Set down, word for word, the part of the contract management article starting at "Two years later, a" and ending at "the full amount.".
--- Start SELECTED EXTRACT ---
In 2006, the American investment bank JP Morgan Chase loaned General Motors $1.5 billion. In order to guarantee the loan, JP Morgan received a lien on GM’s assets.
Two years later, a contractual error meant that the lien was removed and when GM subsequently filed for bankruptcy in 2009, this became a very big problem for the bank.
Secured assets were protected through the bankruptcy, whereas unsecured ones were not, meaning JP Morgan was out of pocket for the full amount.
To a bank like JP Morgan, losing $1.5 billion is not a terminal blow, but the figure still represents somewhere between 1% and 3% of its annual revenues.
A simple contract mistake, albeit in a complex transaction, can have hugely significant financial consequences.
Which brings us to the IACCM and their estimate that poor contract management is costing businesses up to 9% of their annual revenue.
The kind of legal error described above would fall under their calculations, as would a host of further errors related to managing contracts through their lifecycle.
No business is immune from contract management issues but there are steps that can be taken to minimise the impact of them. We’ll get into those below.
But first you need to know where to look for them.
Where are the hidden costs of poor contract management?
The short answer is “everywhere”.
The reason for this is that contracts are ubiquitous. They govern the relationships between a business and its suppliers, its customers, its staff and its regulators.
Furthermore, everywhere that contracts are created, reviewed, negotiated, processed and stored provide opportunities for costs to be incurred or revenue to be lost
However, in order to narrow it down from “everywhere” to something a little more actionable, here is a list of six key areas where you can expect to find evidence of the negative impact of poor contract management:
1. Contract Renewals
As we’ve written about before, contract renewals are a huge opportunity to drive more value from your contracts and vendors.
When an initial contract is signed, commitments and obligations are agreed and the expectation is that the contract will deliver a certain amount of value to both sides.
At the point of first renewal, and each one thereafter, both sides have the benefit of real-world experience of the contract and can assess how closely that resembles what was originally agreed.
This can give them a much better understanding of the real value of the contract.
At renewal time, there is the opportunity to renegotiate the contract to better reflect the relative value that it’s providing to both parties. Contracts can be renegotiated to reduce costs, to drive additional benefits and concessions from vendors or to lock in commitments around innovation and compliance.
Taking the above into account, each renewal that passes without assessment or renegotiation represents lost value to the business.
And in some cases, there will also be a direct cost associated with renewals where an unnecessary contract auto-renews for a new term.
The bottom line is that renewals can only be capitalised on if the right people in your business are aware of them at the right time.
The key questions to ask:
- Does the business have a central record of all contracts and their associated renewal dates?
- Who is responsible for monitoring those dates?
- Is there a documented process for dealing with renewals?
- Is that process automated?
- Is it applied rigorously across all areas of the business?
- Which contracts are due to renew in the next three months and what is their combined value?
- Which live contracts are no longer required?
If this information isn’t easy to find, or is incomplete, then a review of your business’s technology and processes should be conducted.
2. Inadequate obligation tracking
Contracts and vendors shouldn’t just be appraised at renewal time, but rather should be subject to constant review and performance management.
Contracts lay out the expectations and obligations for each party over a set time period. The longer that time period is, the more likely it is that these obligations will fail to be delivered as agreed.
Now this can be down to changing circumstances and agreement from both sides to change their expectations.
However, it can also be attributable to poor contract management if there aren’t processes in place to monitor obligations, carry out regular reviews and conduct performance management.
--- End SELECTED EXTRACT ---
--- Start DATA ---
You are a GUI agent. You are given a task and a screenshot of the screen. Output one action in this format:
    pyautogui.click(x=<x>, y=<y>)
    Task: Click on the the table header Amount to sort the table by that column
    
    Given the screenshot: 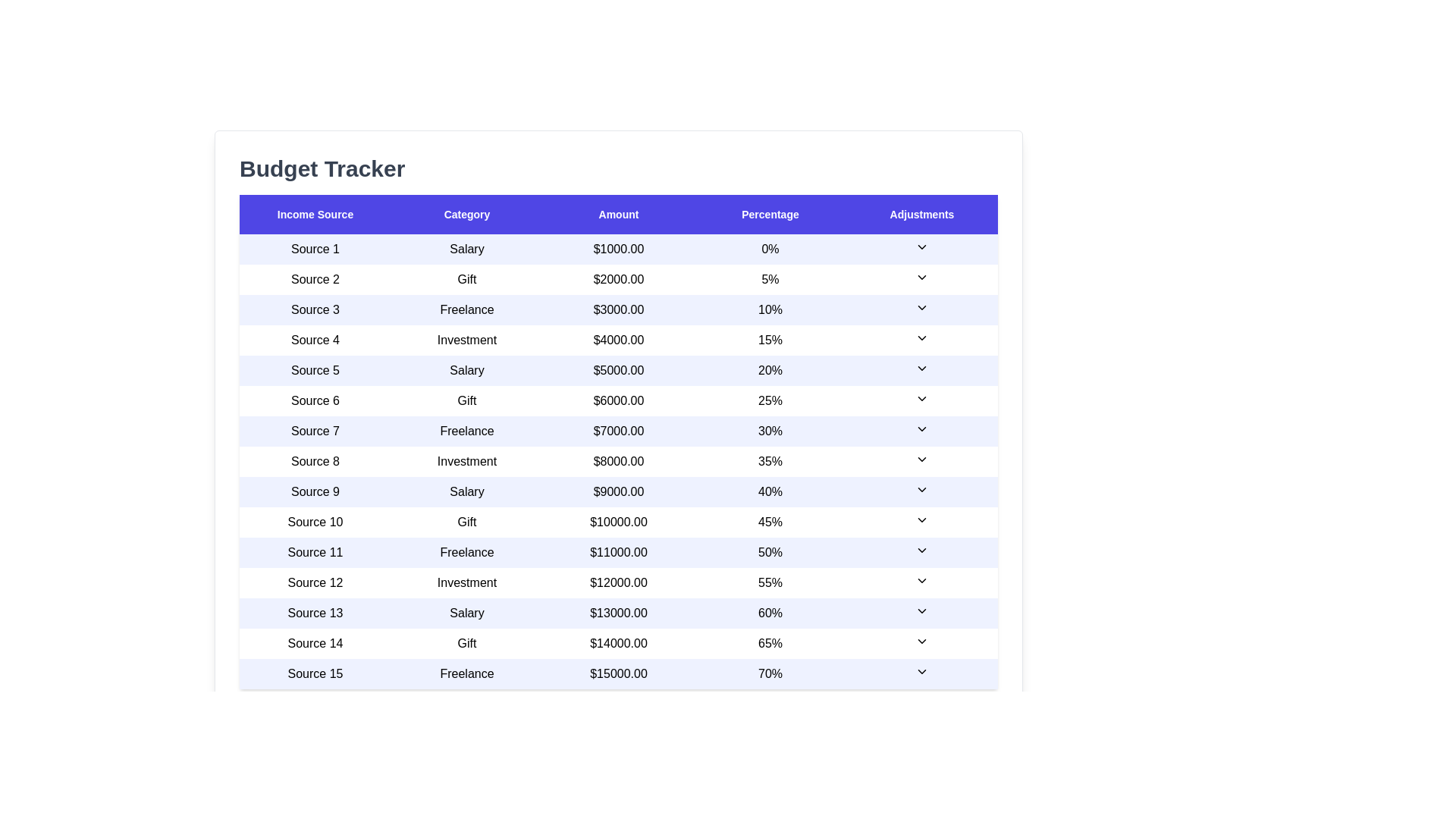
--- End DATA ---
• RESULT:
Two years later, a contractual error meant that the lien was removed and when GM subsequently filed for bankruptcy in 2009, this became a very big problem for the bank.
Secured assets were protected through the bankruptcy, whereas unsecured ones were not, meaning JP Morgan was out of pocket for the full amount.